2. Observing Shabbat
G: Growing up, we didn’t regularly observe Shabbat, but as I grow older I find myself trying to hold some Jewish traditions while also keeping a routine because I am an adult. Shabbat is a great tradition for that as well as a perfect introduction to share with my non-Jewish girlfriend. An evening without technology felt like a much needed reprieve. To help guide us, we used OneTable’s Shabbat Dinner Guide.
D: One of the things I liked most about Shabbat was the flexibility and inclusivity. We were able to really DIY it with things around the apartment. Notably, as someone who is sober, our guide encouraged drinking a special drink you wouldn’t normally have — which for me was a decadent Dr. Pepper while Grey drank the traditional kosher wine. Also, for my kiddush cup, I was able to use a tin mug from Harry Potter and the Cursed Child on Broadway that I had never used before!
G: In lieu of proper Shabbat candles, we resorted to pink birthday candles leftover from D’s dog Drake’s 5th birthday. They didn’t last throughout the whole night, but they were a fun way to keep the tradition of lighting the candles. Please note, gluten-free challah, for D the celiac, was hard to find, so we may need to get creative and bake some for future weeks.
D: We are spending so much time looking at screens — me, on Animal Crossing, Grey on The Sims — as a mode of distraction from the anxiety of the news right now. It was really refreshing to put the phones away and enjoy just being together. We plan on observing Shabbat every week while we are here together. Marking the end of the week was also a nice treat considering the fact that all of our days are blurring together.
3. Reliving Your Bat Mitzvah
G: In college, I hosted a special radio show called Grey’s Bat Mitzvah playing songs from… you guessed it… my bat mitzvah. I still have that Spotify playlist.
D: Sadly, I did not attend any bar or bat mitzvahs in my adolescence. Although, I did work one at the Bronx Zoo in my short lived time working as a scavenger hunt leader in NYC. The kippahs had elephants on them! It was fun and nostalgic to revisit the songs from Grey’s bat mitzvah, and it was an excuse to dress up and dance in our apartment.
4. Discussing Jewish Crushes
D: Who are your biggest Jewish celeb crushes?
D: You…. 😉 And Winona Rider. Seriously though, what has your experience with Judaism been like as a queer woman?
G: First off, I have been extremely privileged in terms of my family’s acceptance of my queerness, especially my parents.

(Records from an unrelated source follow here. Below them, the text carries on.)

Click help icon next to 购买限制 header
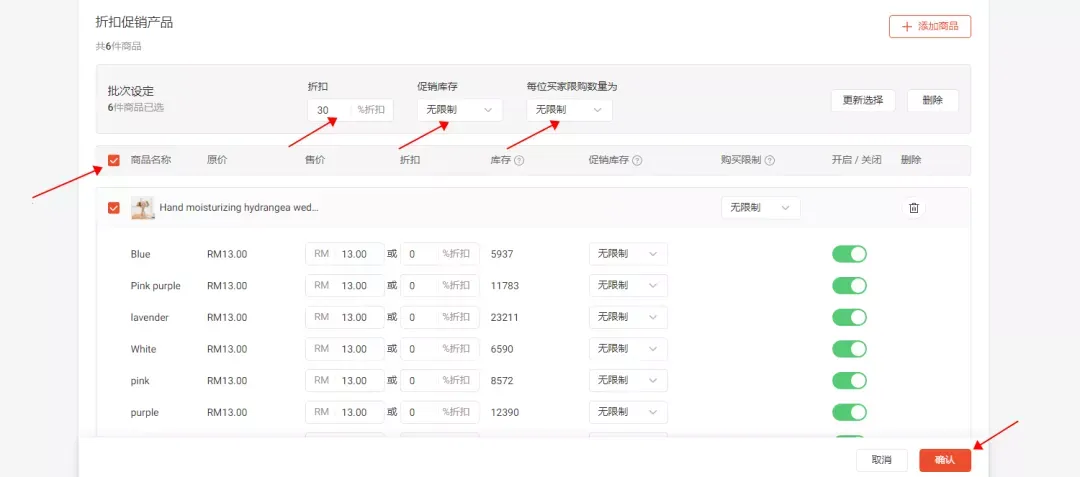The width and height of the screenshot is (1080, 477). (x=770, y=160)
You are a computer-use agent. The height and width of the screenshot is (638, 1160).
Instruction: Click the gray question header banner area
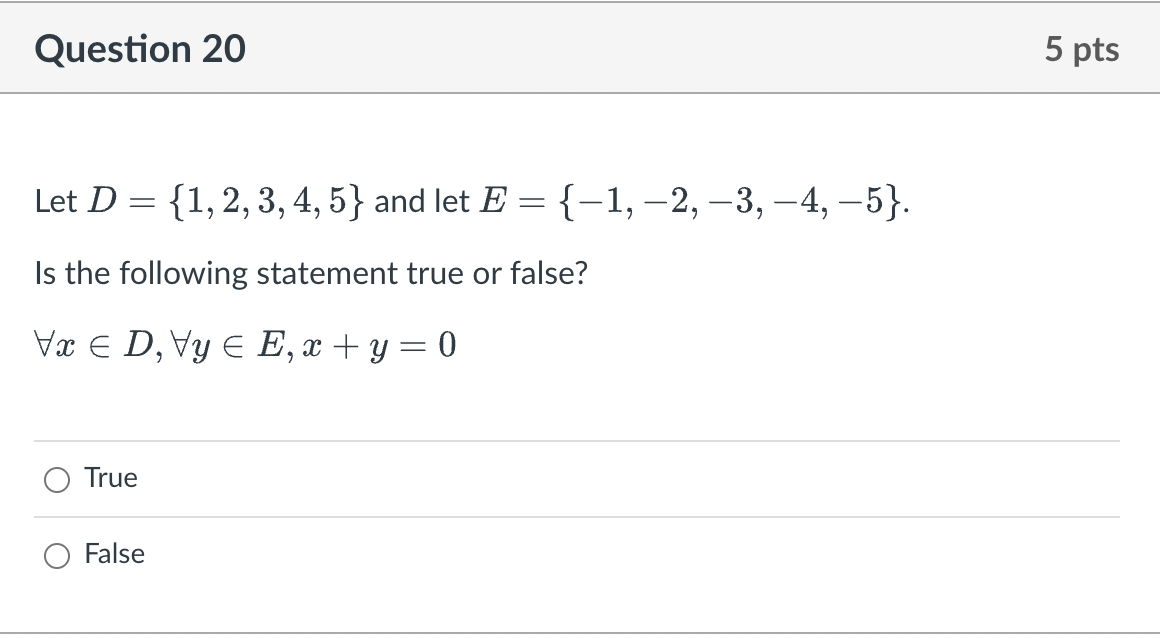tap(600, 48)
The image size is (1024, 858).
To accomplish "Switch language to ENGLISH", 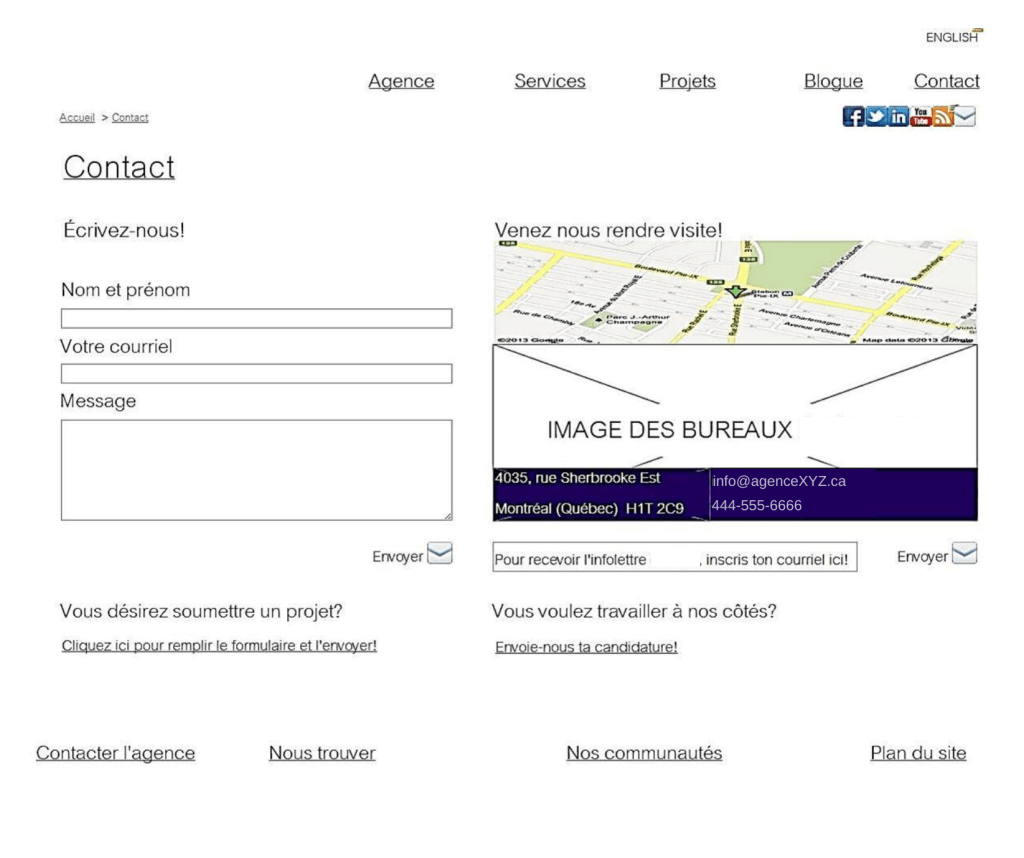I will point(951,37).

My parents, who let me wear matching tracksuits with my dad, have always been extremely loving and accepting. I do not know if that has to do with them both being educators or our Judaism. However, I do think from my own experience that Jews are generally accepting of the LGBTQ+ community. I have a cousin who is a gay-identifying rabbi at a congregation on the Upper East Side of Manhattan, and our family and his Jewish community have welcomed him with open arms. There are certainly exceptions, and sects of Judaism that are not accepting. However, there is something to be said about the intersectionalities between the persecution of Jews and the queer community that I find ties both communities together.

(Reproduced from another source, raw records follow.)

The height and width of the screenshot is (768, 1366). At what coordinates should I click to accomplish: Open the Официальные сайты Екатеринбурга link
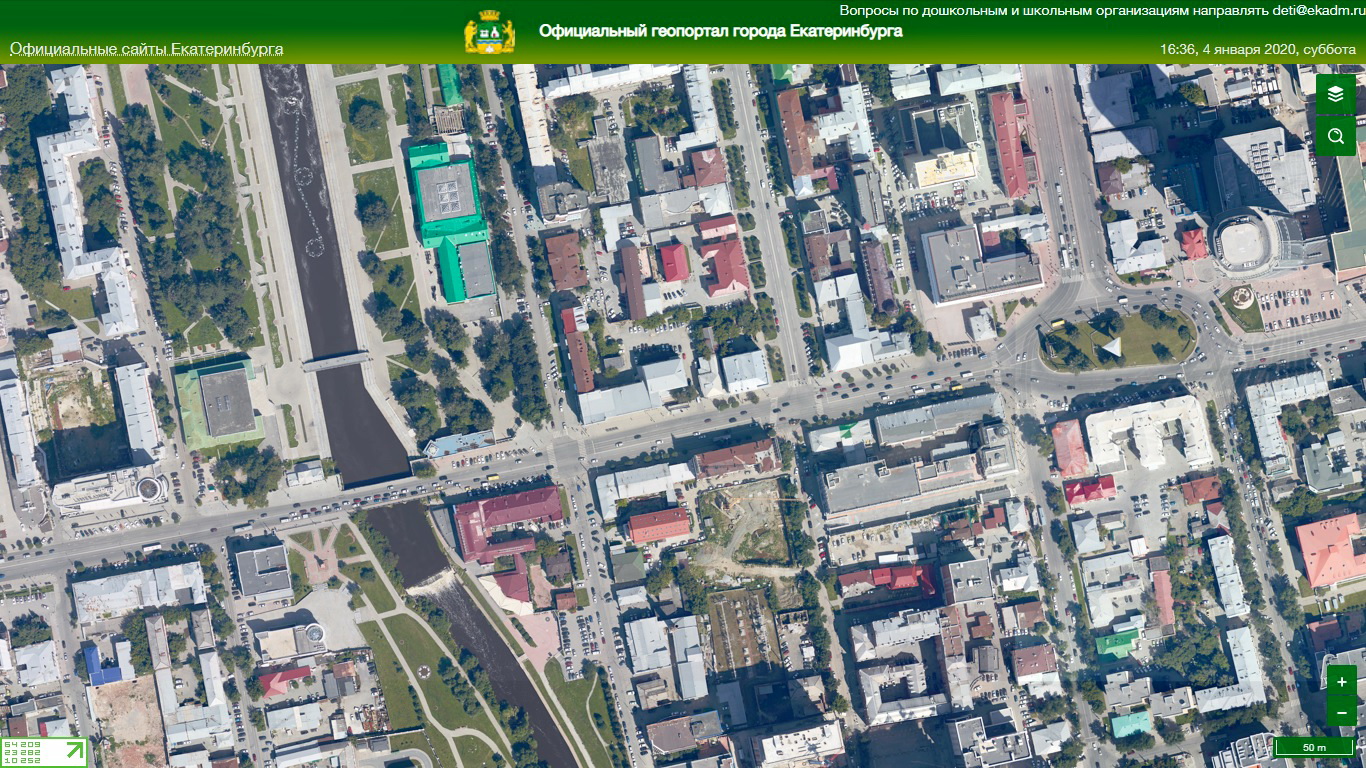146,49
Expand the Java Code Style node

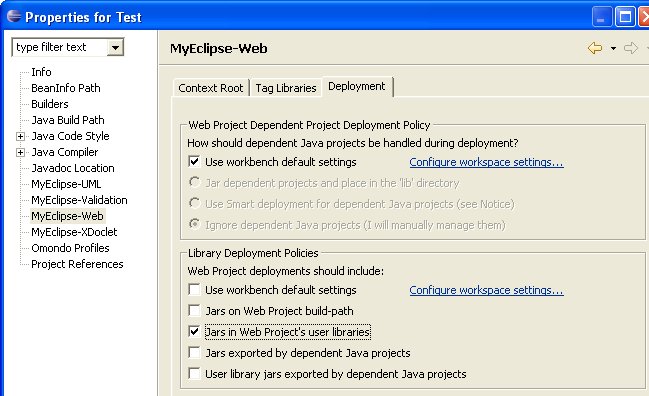pyautogui.click(x=20, y=136)
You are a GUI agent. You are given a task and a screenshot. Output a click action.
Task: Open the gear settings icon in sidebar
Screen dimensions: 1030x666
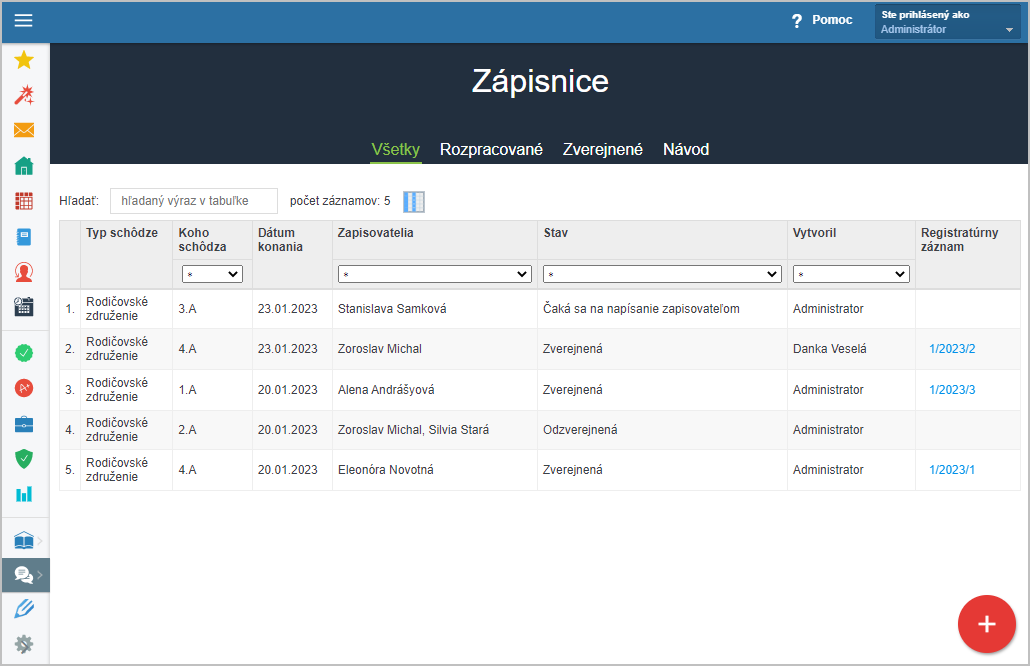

5. Other Ideas For The Coming Weeks
This quarantine and our journey together is just getting started, so here are some other ideas of things we would like to do to keep this going:
- Meeting the Jewish Parents (Over Facetime of Course)
- A Yiddish Lesson
- Explaining Jewish Memes (Thanks to the Alma Instagram for many)
- Playing Mahjong and Rummikub
- Cooking Jewish Food (Grey’s mom shared her top secret latke recipe)
So What Did We Learn?
One of our biggest takeaways through this experience is that even though Grey is teaching D. about Judaism, we are also building and sharing new traditions, and in turn, teaching each other. We have both been eager and open to experience this together, with D. excited to learn, Grey excited to teach, and vice versa. We look forward to a long time, hopefully, of sharing faith and tradition with each other in and out of this love lockdown.